▸ WHAT TO DO
Rewrite the records below, replacing "Viewport" with "Display" wherever it occurs and changing nothing else.

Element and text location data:
START
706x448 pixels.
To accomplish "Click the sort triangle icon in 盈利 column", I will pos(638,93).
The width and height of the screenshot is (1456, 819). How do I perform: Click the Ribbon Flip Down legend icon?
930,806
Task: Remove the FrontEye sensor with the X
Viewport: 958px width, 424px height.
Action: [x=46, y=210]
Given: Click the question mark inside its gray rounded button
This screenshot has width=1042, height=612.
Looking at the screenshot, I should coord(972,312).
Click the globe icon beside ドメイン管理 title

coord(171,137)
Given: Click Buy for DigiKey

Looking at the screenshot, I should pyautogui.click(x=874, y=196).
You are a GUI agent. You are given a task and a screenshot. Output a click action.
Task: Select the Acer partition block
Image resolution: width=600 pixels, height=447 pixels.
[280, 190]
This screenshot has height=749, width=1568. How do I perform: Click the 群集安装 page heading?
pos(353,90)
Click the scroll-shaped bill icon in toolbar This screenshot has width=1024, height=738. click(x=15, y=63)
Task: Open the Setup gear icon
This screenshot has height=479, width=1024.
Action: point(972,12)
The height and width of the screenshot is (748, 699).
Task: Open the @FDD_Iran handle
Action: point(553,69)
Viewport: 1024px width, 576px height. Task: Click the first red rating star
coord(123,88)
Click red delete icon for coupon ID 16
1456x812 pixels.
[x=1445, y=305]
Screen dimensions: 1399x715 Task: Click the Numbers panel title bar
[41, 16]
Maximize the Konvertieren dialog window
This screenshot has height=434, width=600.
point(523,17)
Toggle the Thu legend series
END
▸ TASK RESPONSE
706x448 pixels.
To accomplish "Click the sort triangle icon in 盈利 column", I will pos(638,93).
The width and height of the screenshot is (1456, 819). How do I perform: Click the Ribbon Flip Down legend icon?
930,806
Task: Remove the FrontEye sensor with the X
Display: 958px width, 424px height.
Action: [x=46, y=210]
Given: Click the question mark inside its gray rounded button
This screenshot has width=1042, height=612.
Looking at the screenshot, I should coord(972,312).
Click the globe icon beside ドメイン管理 title

coord(171,137)
Given: Click Buy for DigiKey

Looking at the screenshot, I should pyautogui.click(x=874, y=196).
You are a GUI agent. You are given a task and a screenshot. Output a click action.
Task: Select the Acer partition block
Image resolution: width=600 pixels, height=447 pixels.
[280, 190]
This screenshot has height=749, width=1568. How do I perform: Click the 群集安装 page heading?
pos(353,90)
Click the scroll-shaped bill icon in toolbar This screenshot has width=1024, height=738. click(x=15, y=63)
Task: Open the Setup gear icon
This screenshot has height=479, width=1024.
Action: point(972,12)
The height and width of the screenshot is (748, 699).
Task: Open the @FDD_Iran handle
Action: point(553,69)
Display: 1024px width, 576px height. Task: Click the first red rating star
coord(123,88)
Click red delete icon for coupon ID 16
1456x812 pixels.
[x=1445, y=305]
Screen dimensions: 1399x715 Task: Click the Numbers panel title bar
[41, 16]
Maximize the Konvertieren dialog window
This screenshot has height=434, width=600.
point(523,17)
Toggle the Thu legend series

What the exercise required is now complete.